WHAT YOU NEED TO DO
I'd like the entries that follow repeated exactly, with the pictures left out.

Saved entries
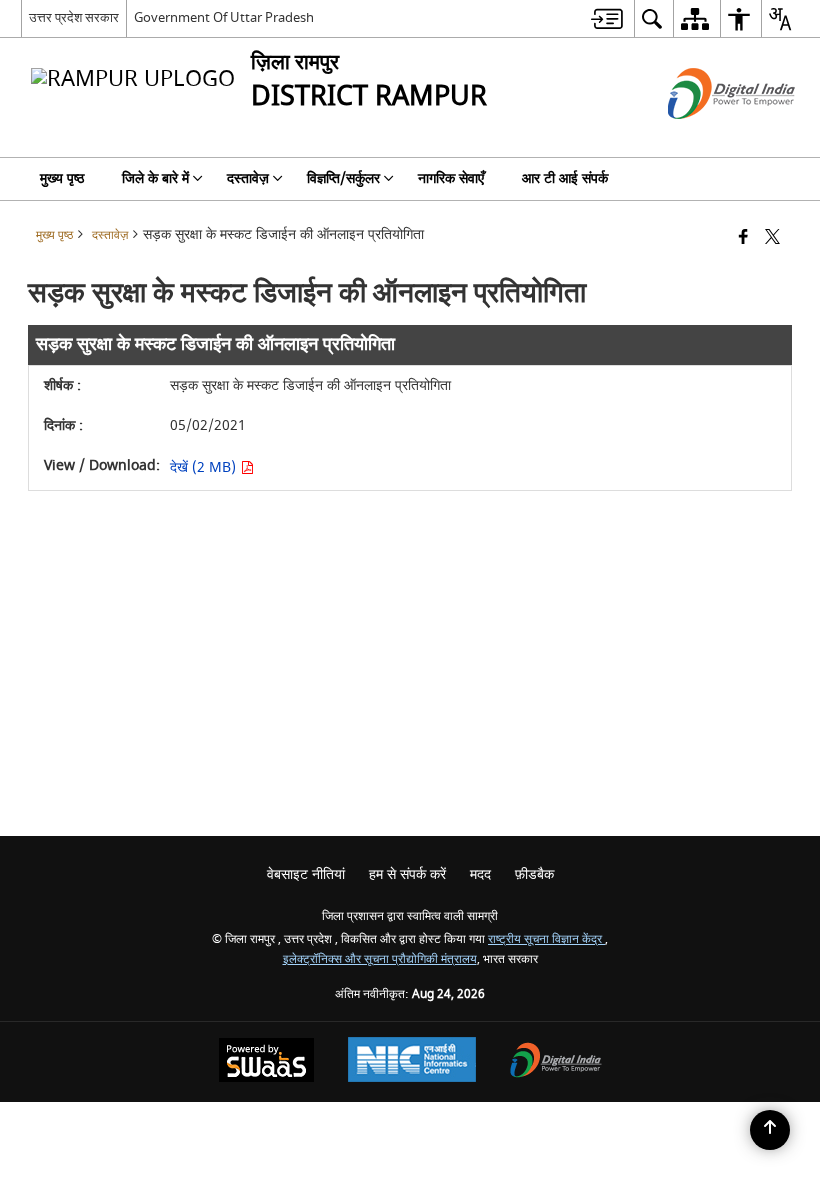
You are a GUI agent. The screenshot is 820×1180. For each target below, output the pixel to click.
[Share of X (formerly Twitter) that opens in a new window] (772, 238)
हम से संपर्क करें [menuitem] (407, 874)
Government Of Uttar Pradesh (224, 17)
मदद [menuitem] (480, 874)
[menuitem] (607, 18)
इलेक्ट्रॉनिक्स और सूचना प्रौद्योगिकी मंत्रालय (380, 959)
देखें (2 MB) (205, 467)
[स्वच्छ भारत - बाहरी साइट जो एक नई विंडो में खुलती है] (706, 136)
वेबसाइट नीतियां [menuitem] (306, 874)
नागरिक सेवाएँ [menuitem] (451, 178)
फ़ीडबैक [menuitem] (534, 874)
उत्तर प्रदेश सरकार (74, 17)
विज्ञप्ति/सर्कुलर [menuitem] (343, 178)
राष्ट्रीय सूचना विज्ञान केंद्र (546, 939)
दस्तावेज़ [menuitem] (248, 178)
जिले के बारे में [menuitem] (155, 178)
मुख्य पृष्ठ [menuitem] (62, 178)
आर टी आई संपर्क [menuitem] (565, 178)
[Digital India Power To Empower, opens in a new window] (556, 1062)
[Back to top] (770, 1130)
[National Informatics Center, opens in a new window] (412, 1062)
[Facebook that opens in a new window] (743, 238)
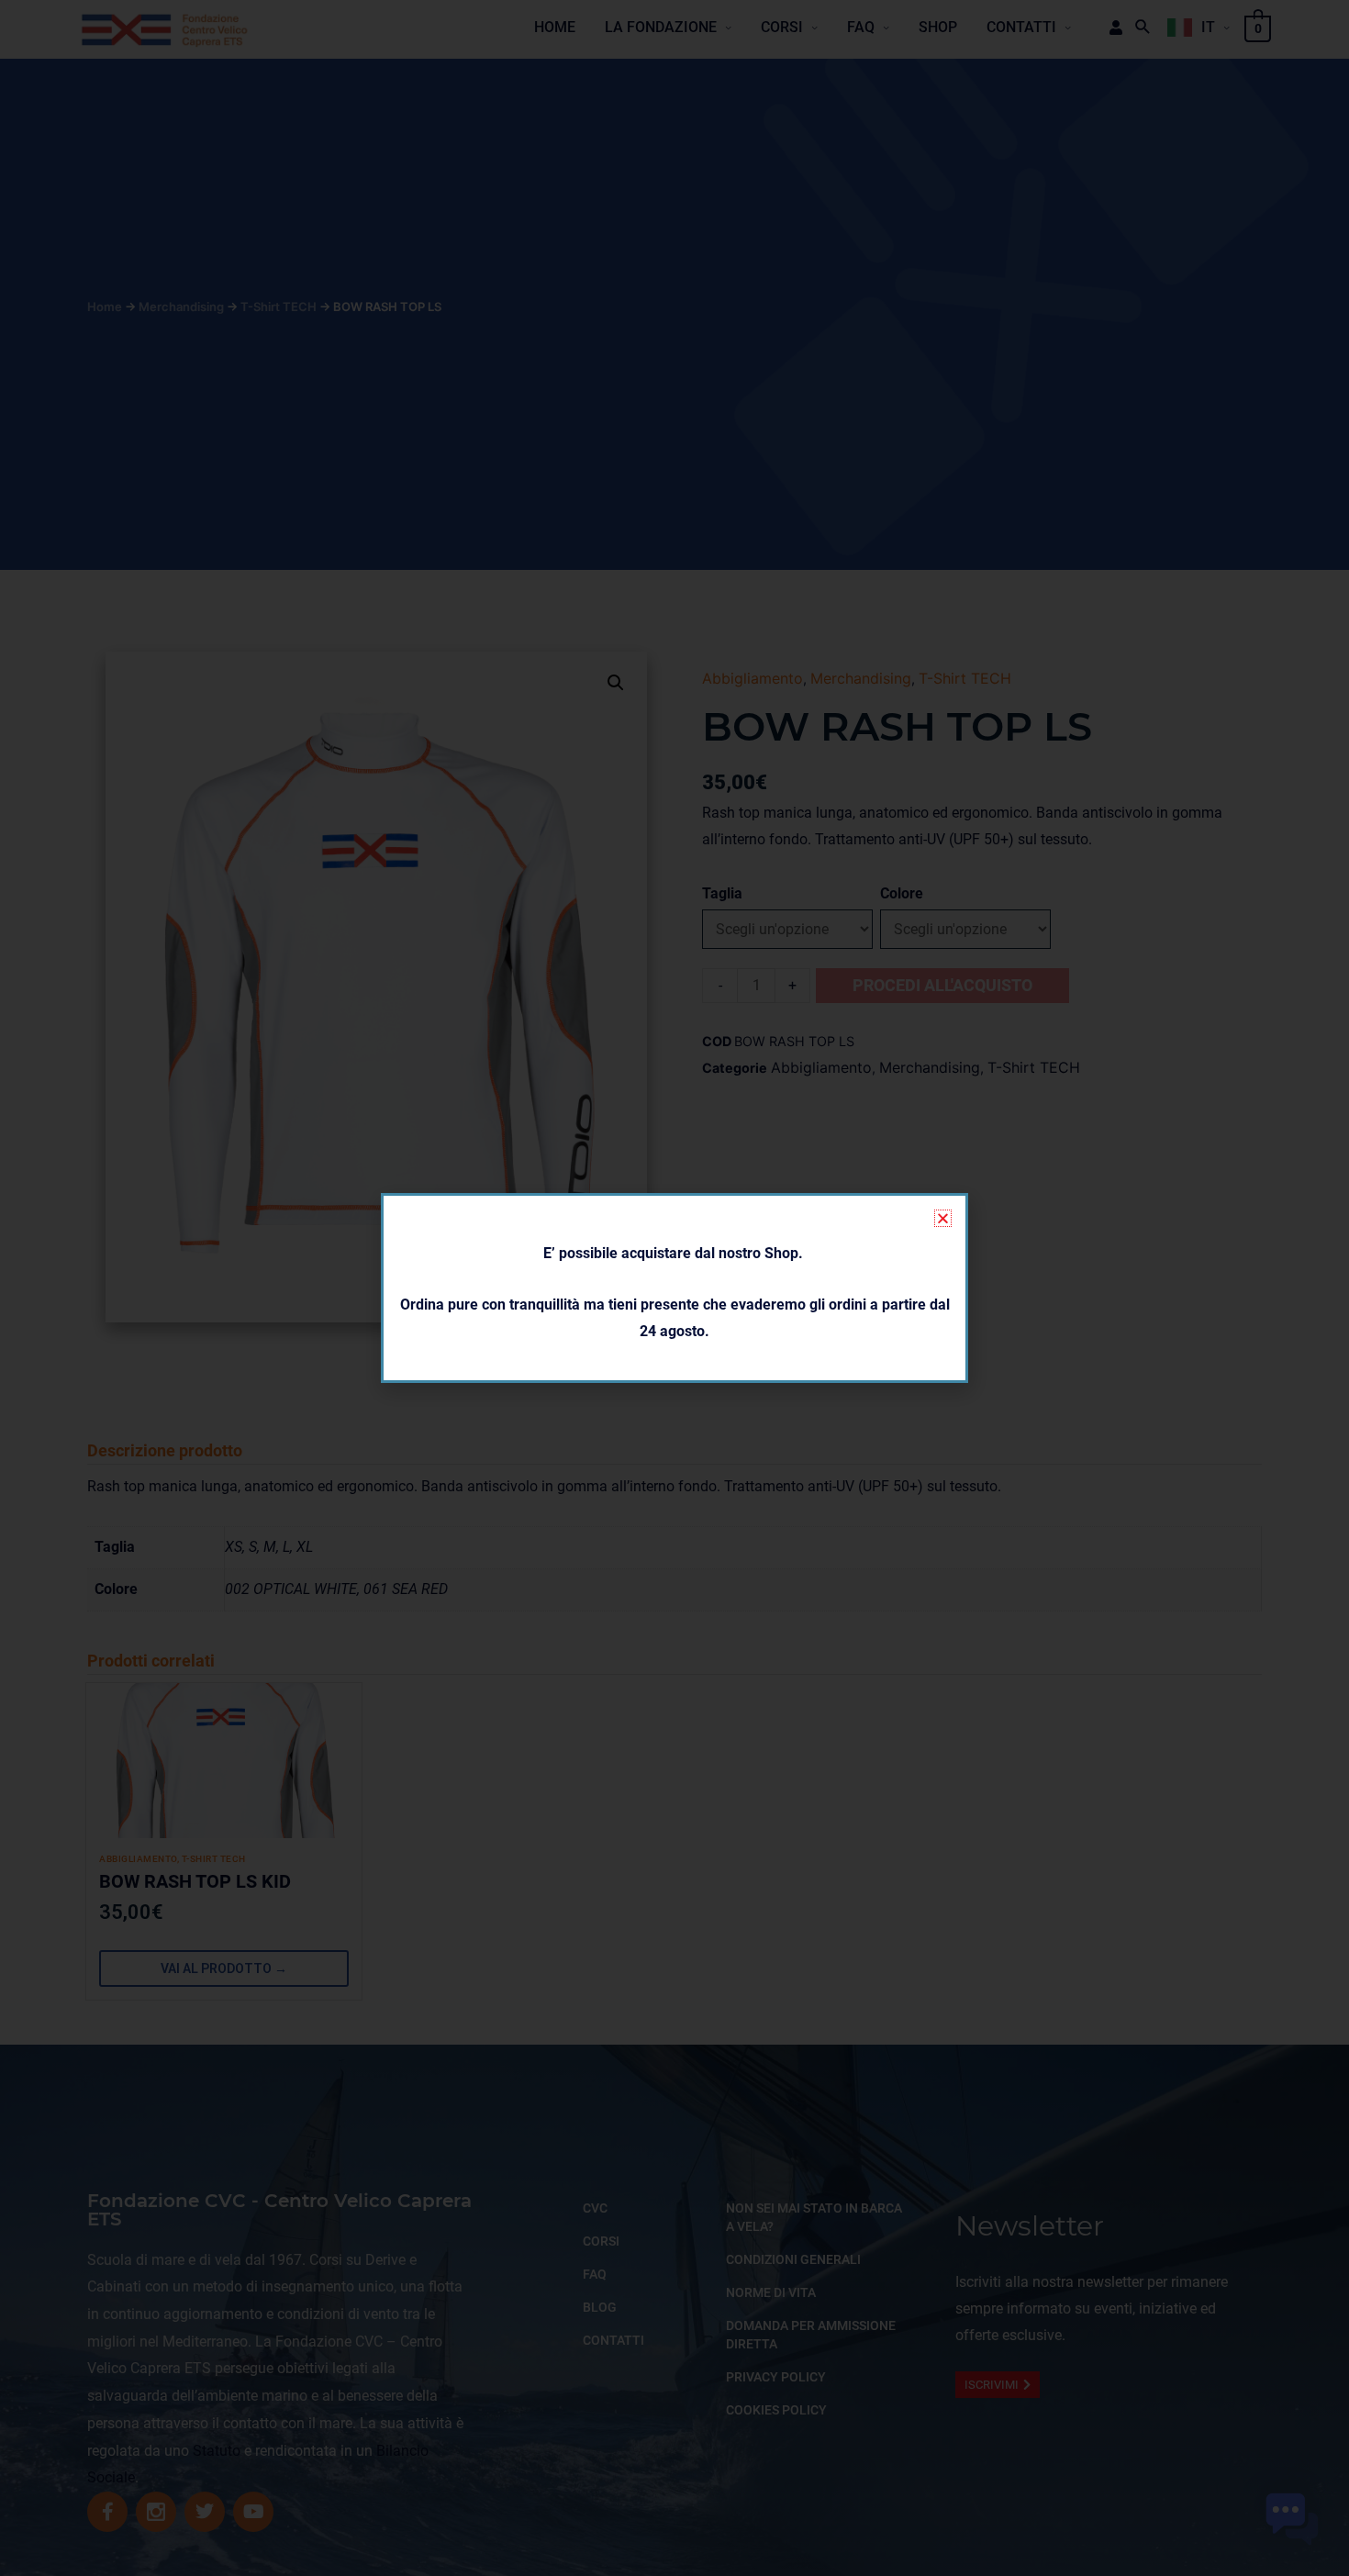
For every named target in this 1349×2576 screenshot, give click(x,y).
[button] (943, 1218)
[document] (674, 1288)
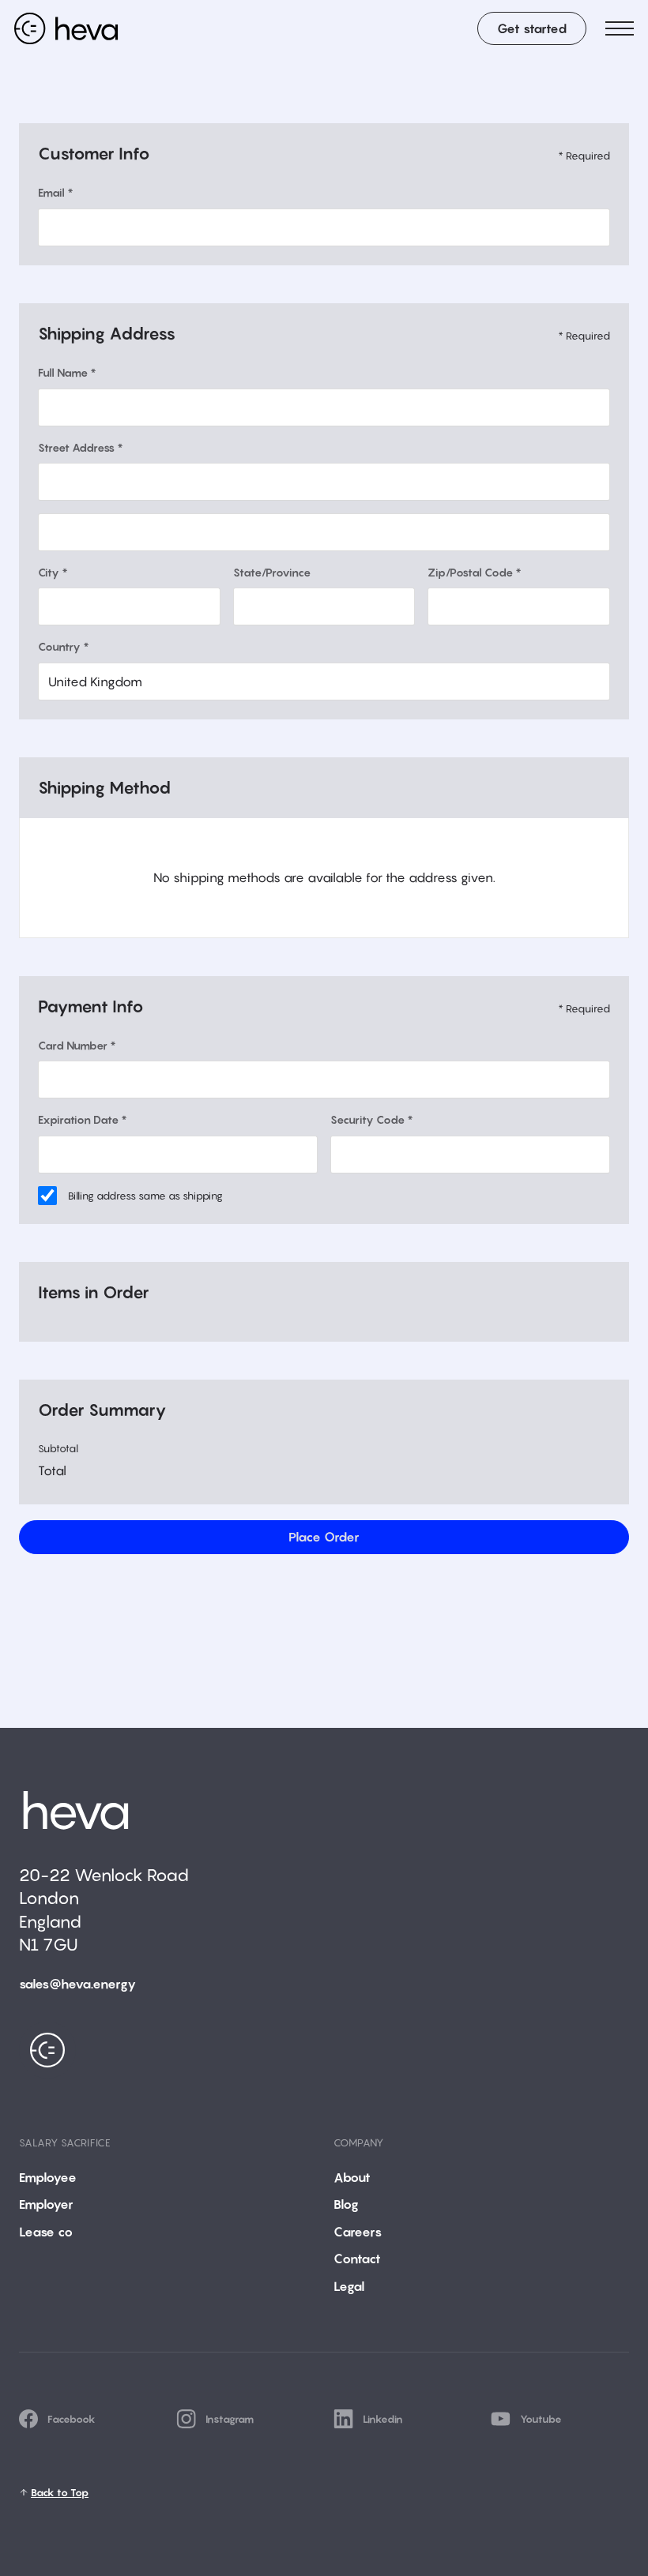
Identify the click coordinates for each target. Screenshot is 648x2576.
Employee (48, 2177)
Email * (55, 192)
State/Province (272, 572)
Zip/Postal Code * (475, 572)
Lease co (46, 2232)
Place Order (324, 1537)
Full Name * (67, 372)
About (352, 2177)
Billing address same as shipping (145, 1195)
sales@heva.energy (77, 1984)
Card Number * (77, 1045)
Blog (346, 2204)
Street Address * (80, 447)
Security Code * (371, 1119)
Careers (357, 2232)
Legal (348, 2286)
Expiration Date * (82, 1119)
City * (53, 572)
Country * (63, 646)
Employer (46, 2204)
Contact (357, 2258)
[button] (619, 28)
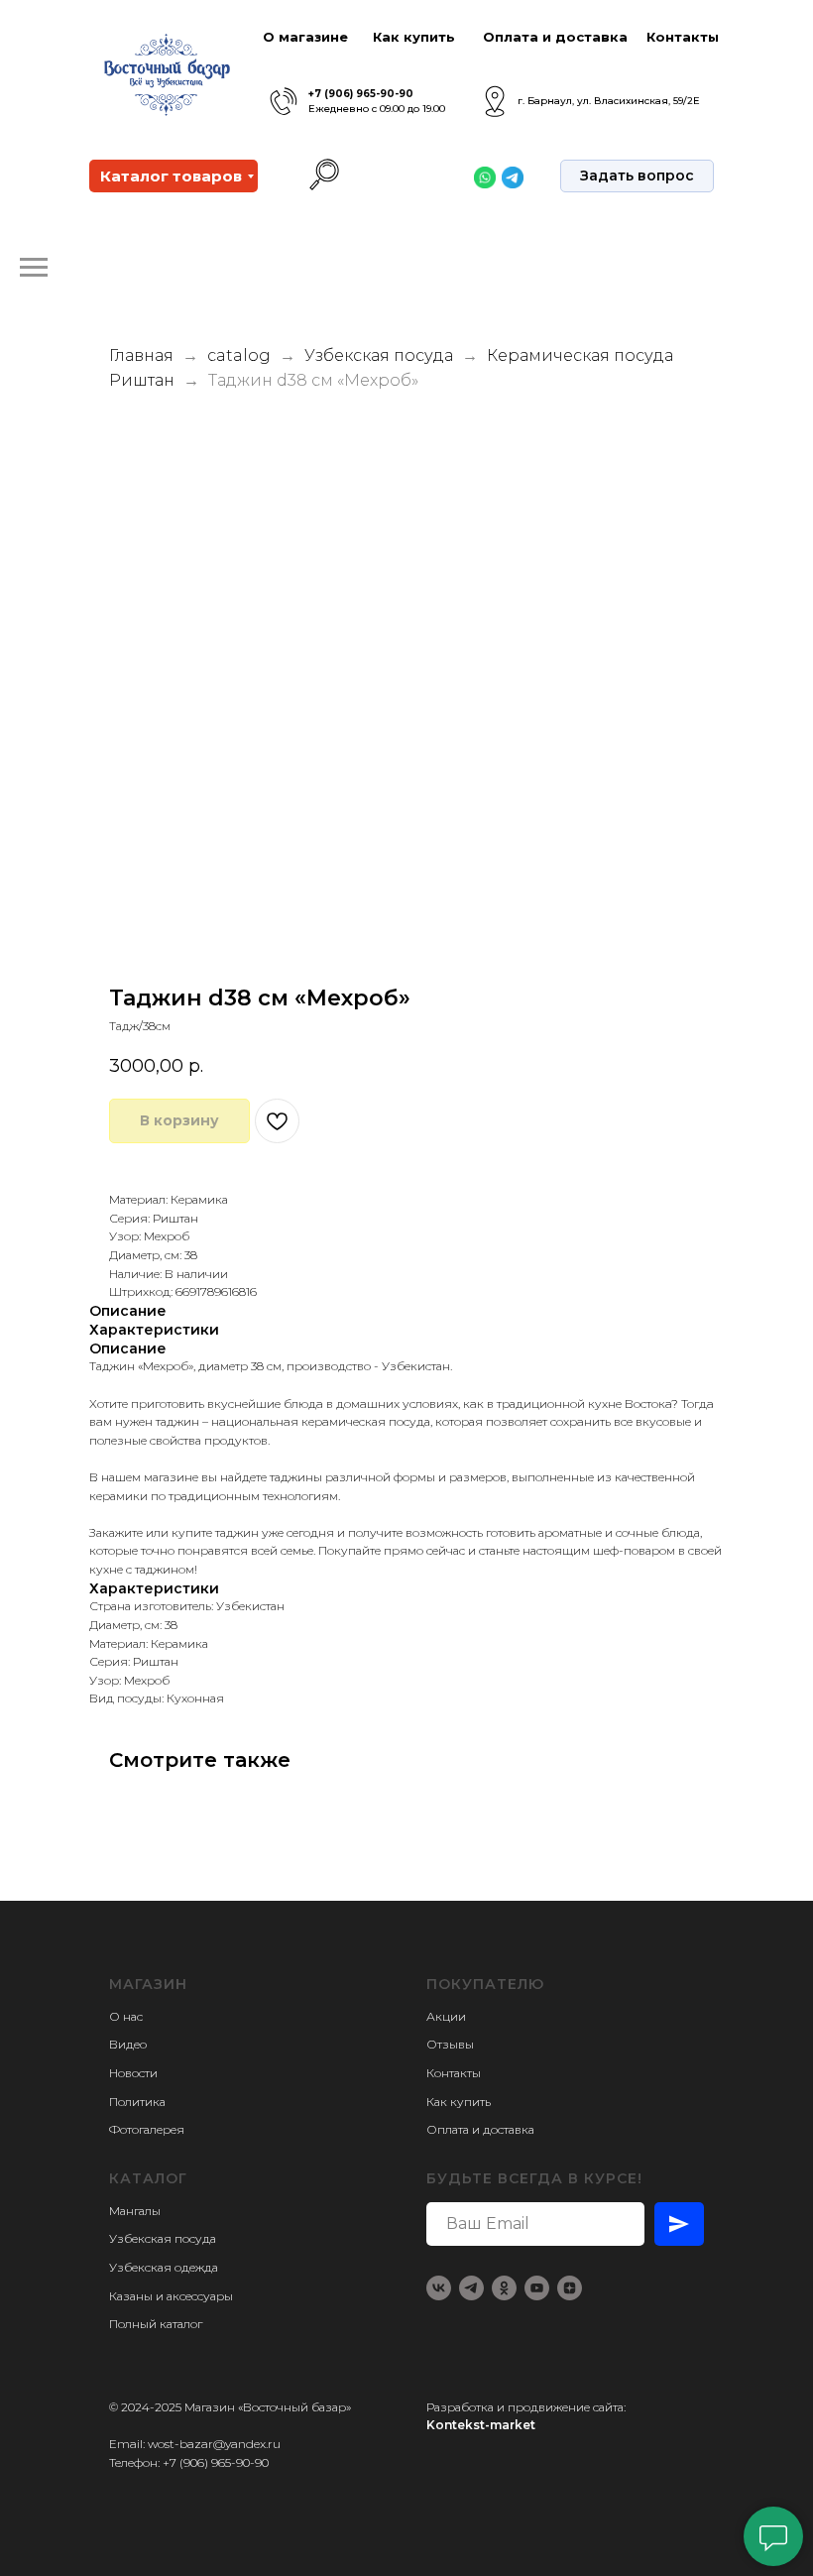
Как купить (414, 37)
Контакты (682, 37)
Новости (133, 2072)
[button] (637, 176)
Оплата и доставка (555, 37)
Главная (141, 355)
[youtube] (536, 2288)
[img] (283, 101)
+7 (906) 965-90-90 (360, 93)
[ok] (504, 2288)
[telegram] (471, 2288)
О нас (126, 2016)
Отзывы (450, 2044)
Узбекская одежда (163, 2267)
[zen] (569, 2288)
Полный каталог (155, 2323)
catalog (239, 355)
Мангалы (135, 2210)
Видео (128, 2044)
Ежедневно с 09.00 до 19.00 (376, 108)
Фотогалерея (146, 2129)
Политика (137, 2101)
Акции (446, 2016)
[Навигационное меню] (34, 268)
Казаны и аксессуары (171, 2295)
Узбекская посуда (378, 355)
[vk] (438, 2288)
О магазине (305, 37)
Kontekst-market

EXERCISE RESPONSE
You are a GUI agent. The screenshot is 820×1180. For each target below, output the pixel to click.
[Share of X (formerly Twitter) that opens in a new window] (772, 238)
हम से संपर्क करें [menuitem] (407, 874)
Government Of Uttar Pradesh (224, 17)
मदद [menuitem] (480, 874)
[menuitem] (607, 18)
इलेक्ट्रॉनिक्स और सूचना प्रौद्योगिकी मंत्रालय (380, 959)
देखें (2 MB) (205, 467)
[स्वच्छ भारत - बाहरी साइट जो एक नई विंडो में खुलती है] (706, 136)
वेबसाइट नीतियां [menuitem] (306, 874)
नागरिक सेवाएँ [menuitem] (451, 178)
फ़ीडबैक [menuitem] (534, 874)
उत्तर प्रदेश सरकार (74, 17)
विज्ञप्ति/सर्कुलर [menuitem] (343, 178)
राष्ट्रीय सूचना विज्ञान केंद्र (546, 939)
दस्तावेज़ [menuitem] (248, 178)
जिले के बारे में [menuitem] (155, 178)
मुख्य पृष्ठ [menuitem] (62, 178)
आर टी आई संपर्क [menuitem] (565, 178)
[Digital India Power To Empower, opens in a new window] (556, 1062)
[Back to top] (770, 1130)
[National Informatics Center, opens in a new window] (412, 1062)
[Facebook that opens in a new window] (743, 238)
For every named target in this 1349×2576 screenshot, give click(x,y).
[button] (943, 1218)
[document] (674, 1288)
Identify the click coordinates for each target. Screenshot is 648x2576.
Employee (48, 2177)
Email * (55, 192)
State/Province (272, 572)
Zip/Postal Code * (475, 572)
Lease co (46, 2232)
Place Order (324, 1537)
Full Name * (67, 372)
About (352, 2177)
Billing address same as shipping (145, 1195)
sales@heva.energy (77, 1984)
Card Number * (77, 1045)
Blog (346, 2204)
Street Address * (80, 447)
Security Code * (371, 1119)
Careers (357, 2232)
Legal (348, 2286)
Expiration Date * (82, 1119)
City * (53, 572)
Country * (63, 646)
Employer (46, 2204)
Contact (357, 2258)
[button] (619, 28)
Как купить (414, 37)
Контакты (682, 37)
Новости (133, 2072)
[button] (637, 176)
Оплата и доставка (555, 37)
Главная (141, 355)
[youtube] (536, 2288)
[img] (283, 101)
+7 (906) 965-90-90 (360, 93)
[ok] (504, 2288)
[telegram] (471, 2288)
О нас (126, 2016)
Отзывы (450, 2044)
Узбекская одежда (163, 2267)
[zen] (569, 2288)
Полный каталог (155, 2323)
catalog (239, 355)
Мангалы (135, 2210)
Видео (128, 2044)
Ежедневно с 09.00 до 19.00 (376, 108)
Фотогалерея (146, 2129)
Политика (137, 2101)
Акции (446, 2016)
[Навигационное меню] (34, 268)
Казаны и аксессуары (171, 2295)
Узбекская посуда (378, 355)
[vk] (438, 2288)
О магазине (305, 37)
Kontekst-market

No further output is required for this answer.